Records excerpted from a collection
>>>

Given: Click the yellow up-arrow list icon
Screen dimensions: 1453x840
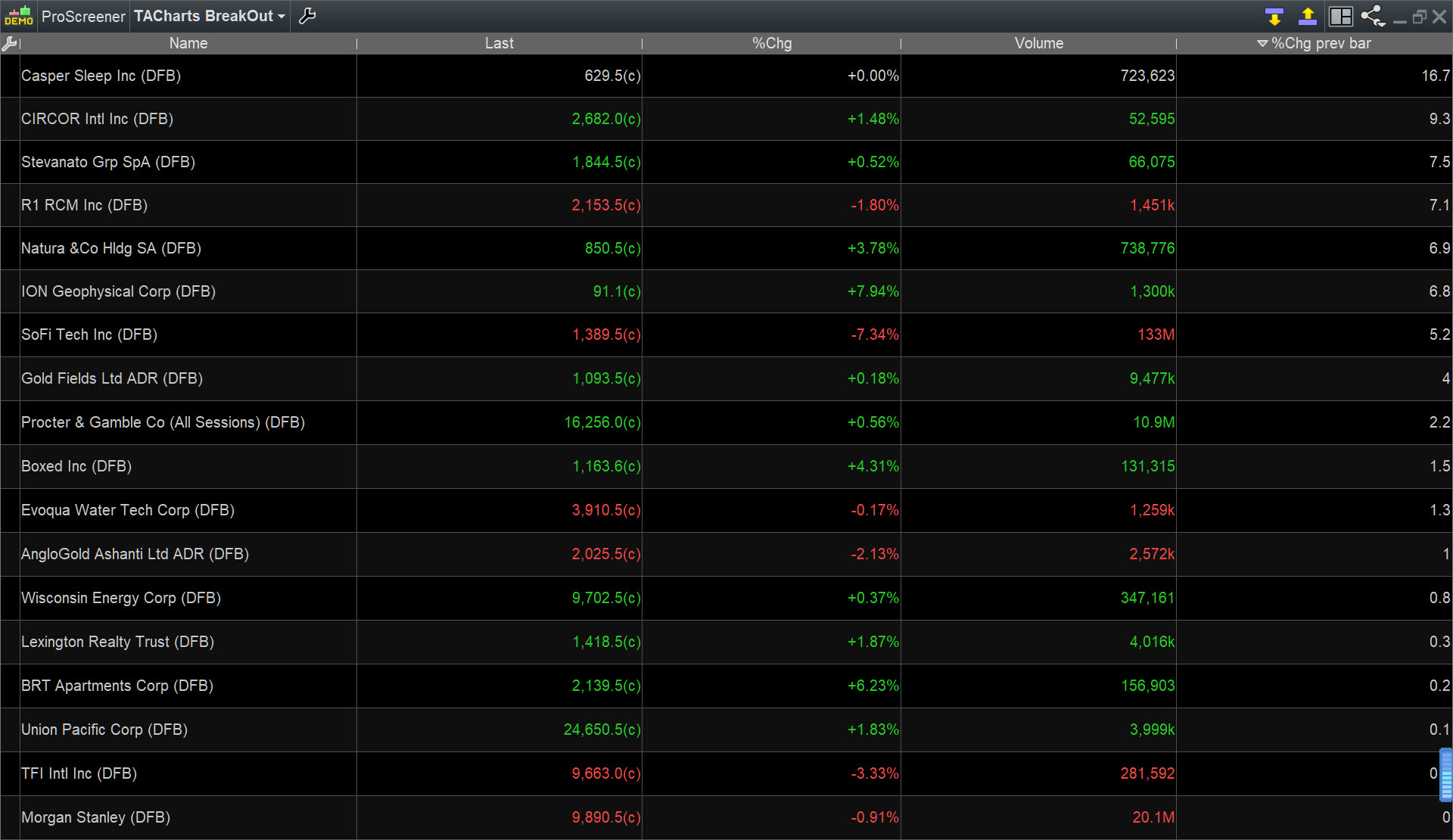Looking at the screenshot, I should tap(1307, 16).
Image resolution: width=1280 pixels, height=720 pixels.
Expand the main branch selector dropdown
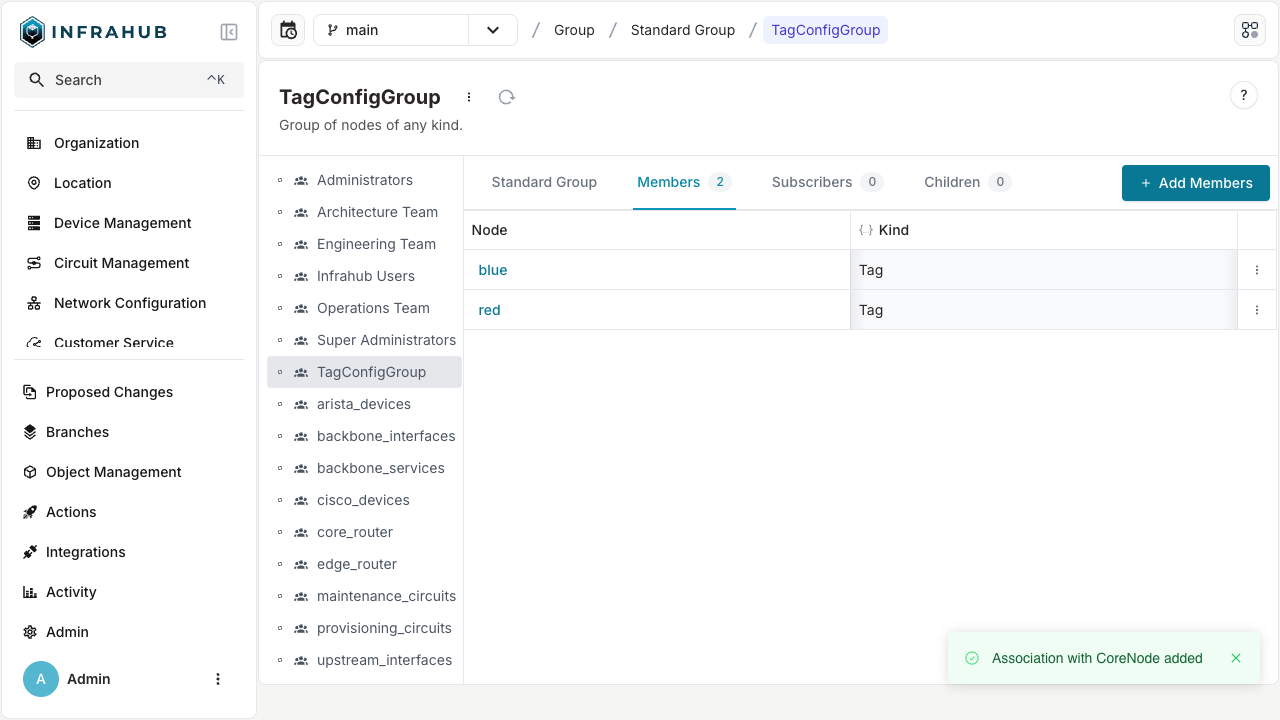(493, 30)
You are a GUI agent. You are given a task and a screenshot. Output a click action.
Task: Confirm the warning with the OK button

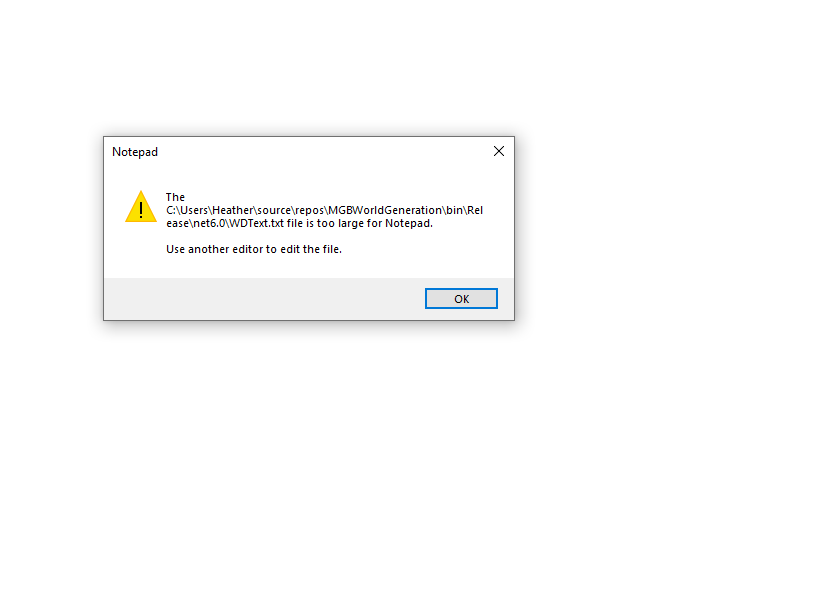point(461,298)
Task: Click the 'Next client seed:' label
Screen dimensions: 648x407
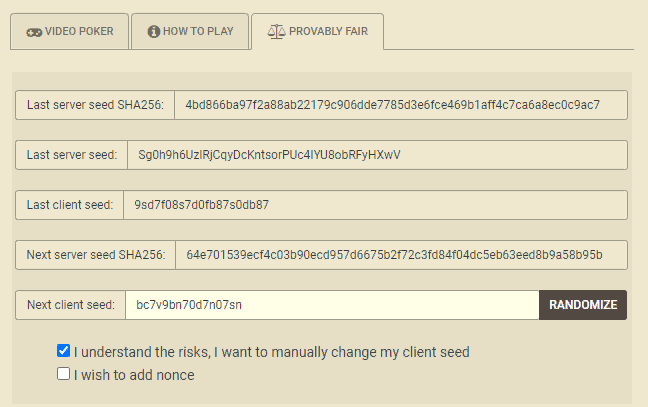Action: coord(71,305)
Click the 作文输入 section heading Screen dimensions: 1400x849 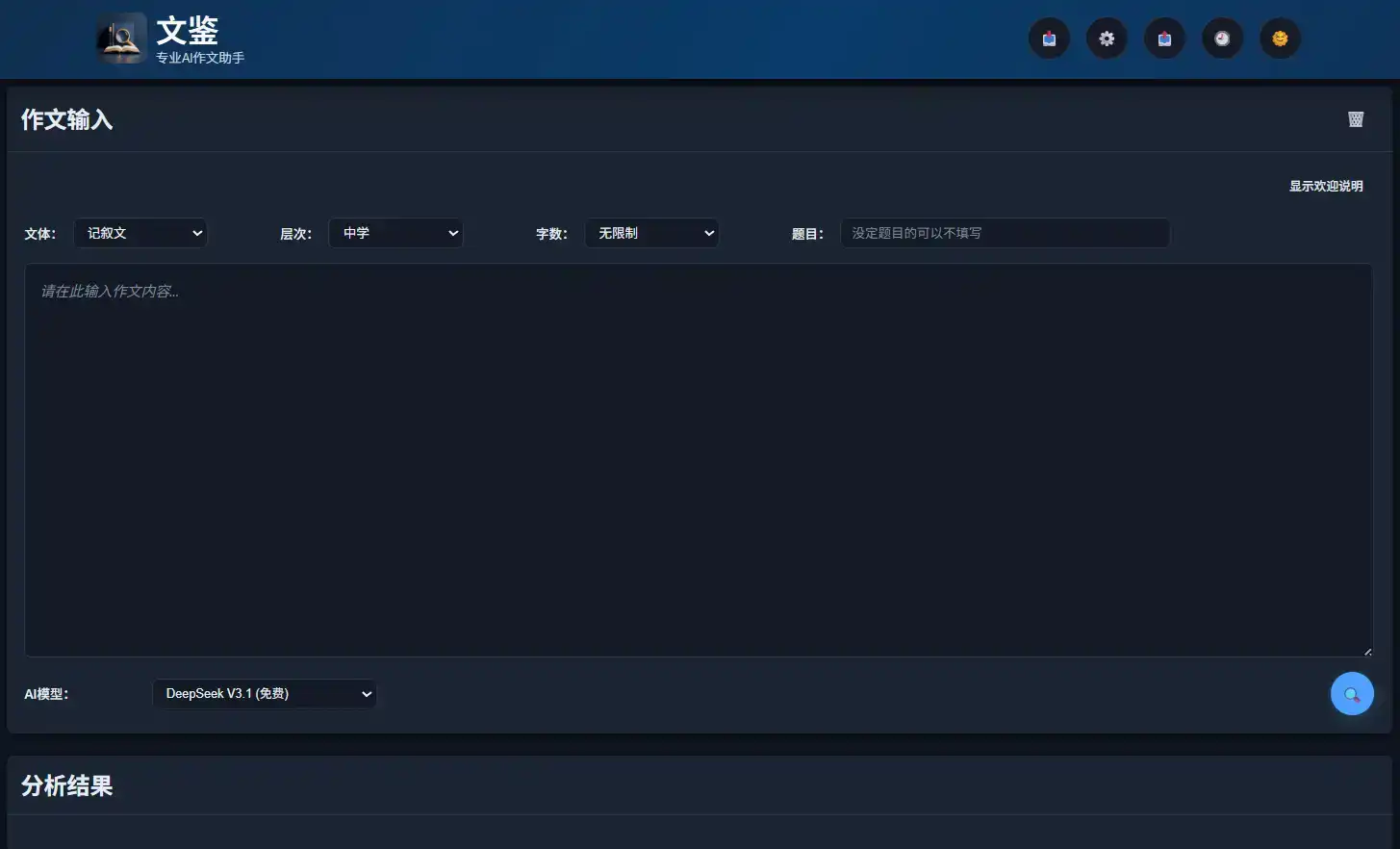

<<<

* [Aim of the exercise]: Pull every line of text from the listing verbatim, leaving out the pictures.

* [Complete output]:
Given: Click the yellow up-arrow list icon
Screen dimensions: 1453x840
Looking at the screenshot, I should tap(1307, 16).
Image resolution: width=1280 pixels, height=720 pixels.
Expand the main branch selector dropdown
(493, 30)
You are a GUI agent. You are given a task and a screenshot. Output a click action.
Task: Confirm the warning with the OK button

point(461,298)
Task: Click the 'Next client seed:' label
Screen dimensions: 648x407
Action: coord(71,305)
Click the 作文输入 section heading Screen dimensions: 1400x849 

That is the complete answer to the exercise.